Killing those darn fighters

You earned it. Oh, and your word agility of the Austro-Hungarian hoch-Deutsche variety gets you a bonus point. :smiley:

Reminds me of the reasons why progressing through MOO and MOO II was so enjoyable.

Alas, plasma is highly spammable; a combination of it being just so strong at what it does, and many other cruiser-gun options being a tad too weak, or redundantly cookie-cutter, or sometimes even both.

You’ve met your first GSB “tanks”. A mildly unsporting tactic, existing mainly because of the game’s way of calculating your ship’s total armor resistance value. The Proton Beam has an armor penetration value of 73, and that’s as high as the weapons go; if your armor resistance is above that, only the 3% chance of random critical hits can ever bother you.

If you’ve also installed an armor repair module, maybe not even that can stop you. Ouch. :confused:

Even if you can’t push your tank’s armor resistance above 73, raising it as far as approx. 67-70 still results in a type of ship that’s damn hard for an enemy to interfere with across a time interval long enough for your other “normal,” non-tank cruisers to raise some hell.

One preferred tactic is to use Formation orders to place your armor tanks some distance ahead of the rest of your fleet, with the conventional fighting ships perhaps 200-300 units behind them. Generally speaking, this will exploit the game’s AI features such that your enemy will go somewhat berserk in wasting time trying to burn down most of your dummy ships. While he’s focusing his fire on ships that register the impacts as a mere tickle, your own conventionally-designed ships (via long-range guns like cruiser plasmas or multi-warhead missiles) are throwing a hail of destruction at the enemy which reduces his numbers rather smartly by comparison.

Not much, that’s for sure. IIRC, if neither side causes any non-shield hits on the other for three consecutive minutes, the battle ends by default. That should apply to both GSB as well as Galactic Conquest.

Agreed; these other points are worthy of other threads, some of which may already exist and have been unread for a good long while. :stuck_out_tongue:

I truly wish that I knew why the fighter situation you described should have the effectiveness that it does. Anything that’s so counter-intuitive bothers me…as with you, I like knowing why I get killed, so I’m bothered by having no further light to shed on this perplexing issue.

My 2 cents about this topic: Federation fighters have slower speed but they have more hitpoints: they were damaged by enemy fire, but when they hit the enemy they more likely destroy it!

In that case: http://www.youtube.com/watch?v=06643umEJZg :slight_smile:

I don’t have a philosophical problem with spamming. I was in the military myself where it’s all about achieving fire superiority, which I suppose could be called “bullet spamming”. And the expected USSR naval tactic was to missile-spam the US fleet, only it was referred to as “rolling back the defenses” because “spamming” sounds too civilian, even though Spam’s fame is of military origin :).
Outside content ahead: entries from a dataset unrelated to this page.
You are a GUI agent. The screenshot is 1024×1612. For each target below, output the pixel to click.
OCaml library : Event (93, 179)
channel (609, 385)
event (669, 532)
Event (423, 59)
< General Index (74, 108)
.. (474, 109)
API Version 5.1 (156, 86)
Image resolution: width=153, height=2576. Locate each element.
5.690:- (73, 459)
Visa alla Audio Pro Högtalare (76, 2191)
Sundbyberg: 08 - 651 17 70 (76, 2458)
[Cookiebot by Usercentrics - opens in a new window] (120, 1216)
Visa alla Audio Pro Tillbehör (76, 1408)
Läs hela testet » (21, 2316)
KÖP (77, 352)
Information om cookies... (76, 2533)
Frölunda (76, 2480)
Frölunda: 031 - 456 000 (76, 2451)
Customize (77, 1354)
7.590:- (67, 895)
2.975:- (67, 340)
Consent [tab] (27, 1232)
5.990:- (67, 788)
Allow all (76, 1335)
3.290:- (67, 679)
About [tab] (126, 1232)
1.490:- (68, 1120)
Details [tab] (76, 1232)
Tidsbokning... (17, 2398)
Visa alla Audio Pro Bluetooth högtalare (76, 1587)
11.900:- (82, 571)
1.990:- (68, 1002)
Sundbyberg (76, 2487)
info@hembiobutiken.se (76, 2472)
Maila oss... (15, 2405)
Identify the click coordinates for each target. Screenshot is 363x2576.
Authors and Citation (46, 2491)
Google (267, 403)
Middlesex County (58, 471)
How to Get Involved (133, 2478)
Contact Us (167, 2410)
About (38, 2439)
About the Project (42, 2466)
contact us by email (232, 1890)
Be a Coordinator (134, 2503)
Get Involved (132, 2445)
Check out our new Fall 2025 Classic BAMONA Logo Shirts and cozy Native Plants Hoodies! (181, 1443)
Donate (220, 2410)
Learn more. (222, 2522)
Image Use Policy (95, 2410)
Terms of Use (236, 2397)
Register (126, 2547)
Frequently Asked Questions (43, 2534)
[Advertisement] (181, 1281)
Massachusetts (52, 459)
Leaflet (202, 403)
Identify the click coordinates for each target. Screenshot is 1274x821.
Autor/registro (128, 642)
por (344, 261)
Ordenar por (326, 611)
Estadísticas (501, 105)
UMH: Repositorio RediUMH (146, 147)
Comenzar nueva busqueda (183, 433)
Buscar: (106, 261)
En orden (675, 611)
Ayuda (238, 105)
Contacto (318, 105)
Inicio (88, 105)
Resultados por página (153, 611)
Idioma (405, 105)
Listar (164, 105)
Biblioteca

So, I find it perfectly natural that in GSB, you have to spam the enemy (as in apply shield damage faster that the enemy’s shield recharge rate). Given that the only cruiser weapons that can affect the reflective shield are plasma and missiles, you thus have to spam with 1 or the other, or a combination of both. Philosophy, IMHO, only comes into play when you consider the environment you’re building your ships for. In 1-off battles against a known, non-Parasite enemy race, missiles are a valid choice. But in the campaign, if you’ve invested heavily in missiles and suddenly run into Parasites, you’re screwed for the long-term because, due to budgetary and logistical constraints, this isn’t something you can change quickly.

IMHO, this is more of an AI exploit. Despite having having supercomputers and the evidence of their eyes, your ship captains ain’t smart enough to realize that they can’t possibly hurt such targets. OTOH, if you make it so the AI will only apply its weapons to targets it can actually affect, the all-armor “tank” will disappear overnight.

Well, I guess I’ll have to go do some experiments. Be back in a while.

I would agree with HypercubeBorg - when using rocket fighters with painter support in a dogfight, speed becomes somewhat (or entirely) irrelevant - the painters lead to many essentially guaranteed hits on the opposing fighters, and so having the ability to survive more hits is better than having a higher chance to dodge the attack. I used this line of reasoning to design an Imperial fighter to counter Bullethead’s own Tribe fighter swarm challenge (#4931895 if you haven’t seen it).

When target painters are involved in sufficient quantities, there is more benefit to having high health than high speed. When fewer target painters, no target painters, or nothing helped by the presence of target painters are involved, speed dominates.